Stella Beniaminova’s Stedley Art Foundation carries out projects that popularize, above all, the oeuvre of contemporary Ukrainian artists. Many of these projects have demonstrated their new works as well as the development of their art visions in the course of time. “Calendar of Inspiration Flashes,” a just-opened exhibit of Oleksandr Dubovyk, a “guru” of Ukrainian underground culture, is the master’s artistic breakthrough from the stagnation period into the future.
In the 1970s, the artists who did not adhere to the principles of figurative painting within the rigid framework of socialist realism went underground, displaying their works at secret sessions for a narrow circle of selected connoisseurs. They used Aesopian language, so popular at the time, in their theater and literature. This kind of artists could only show themselves in monumental art.
“Life is a sum of instants,” Dubovyk said, unveiling the exhibit. “If something is interpreted as a flash of inspiration, this means that reality is spiritualized. And to view time as a bright event means to live!”

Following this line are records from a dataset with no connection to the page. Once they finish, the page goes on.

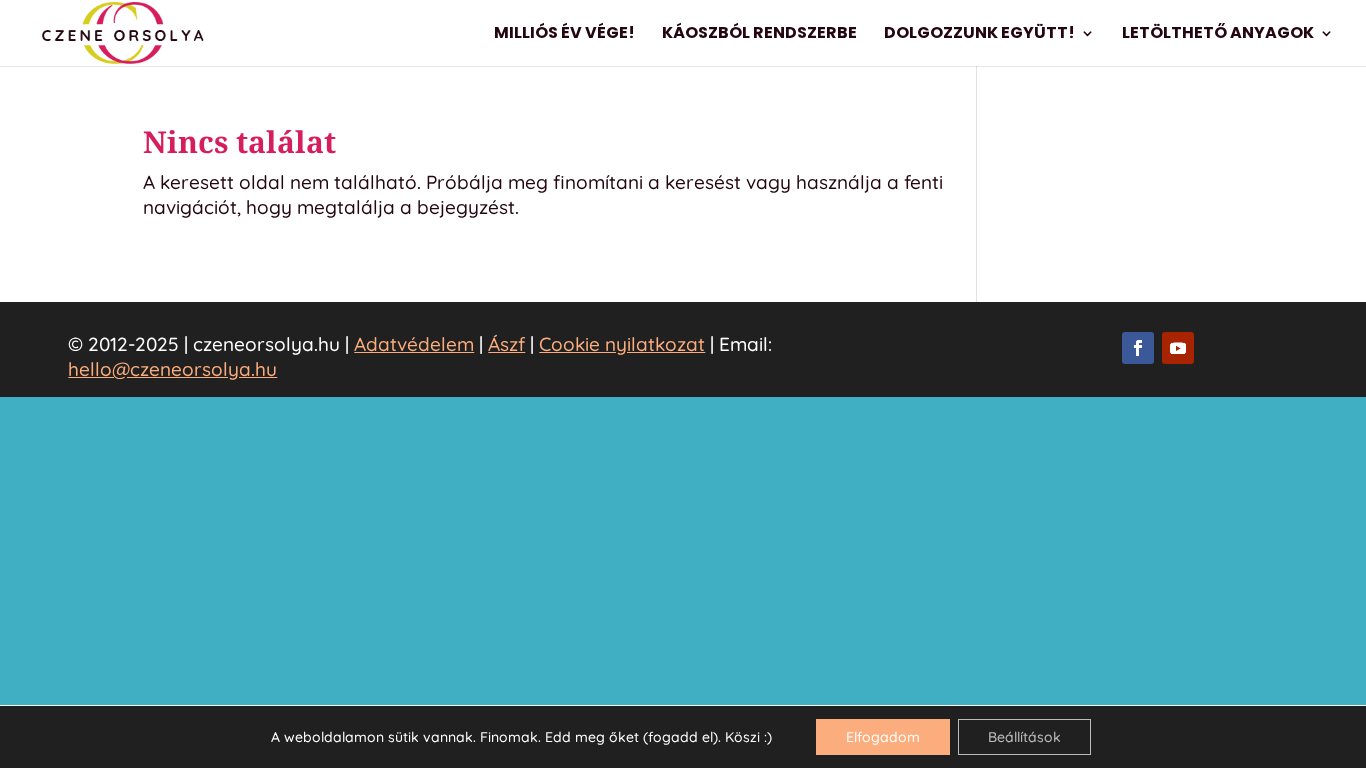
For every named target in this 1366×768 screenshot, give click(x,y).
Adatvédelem (414, 344)
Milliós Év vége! (564, 35)
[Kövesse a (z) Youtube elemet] (1178, 348)
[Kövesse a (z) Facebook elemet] (1138, 348)
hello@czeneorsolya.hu (172, 369)
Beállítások (1024, 737)
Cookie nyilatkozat (622, 344)
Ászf (506, 344)
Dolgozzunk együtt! (979, 35)
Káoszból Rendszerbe (759, 35)
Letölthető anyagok (1218, 35)
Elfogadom (883, 737)
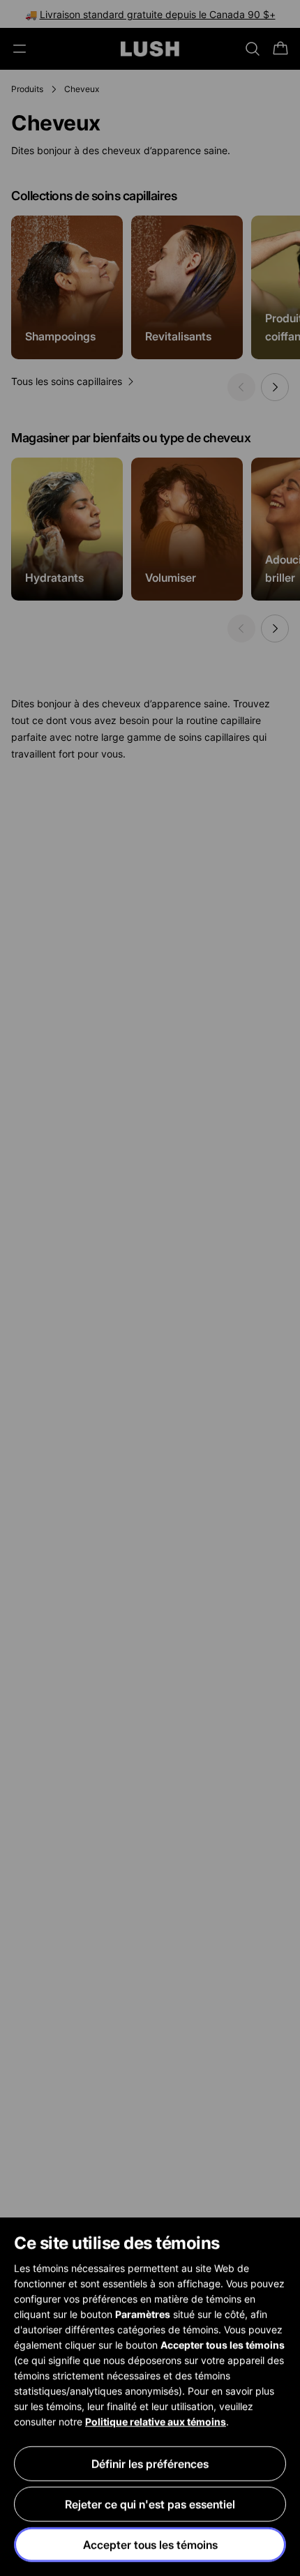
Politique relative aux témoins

When you look at the exhibited works, you seem to be consulting a secret dictionary and relishing the artist’s freedom of self-expression. Unfortunately, the mosaic “Outer Space” made in the famous Hlukhiv has sunk into oblivion together with the ruined house. Nothing is known either about the breathtaking stained-glass windows “The Wind of Wanderings” – they were created in Feodosia, Crimea.
“In each of his works, Oleksandr Dubovyk carefully sets the correlation of horizontals and verticals, the communications of geometrical figures, fusions and disruptions inside the forms, and clashes between rhythms and rhymes,” exhibit curator Tetiana Voloshyna says. “What really matters for him in the art space are ideas and notions and the way they interact, triggering reciprocal conflicts and vibrations. We can say for sure that the fundamental difference between such notions as ‘idea’ and ‘ideology’ has become a world-view abyss that separates Dubovyk from the old-time artists who served the ‘Moloch’ of socialist realism.”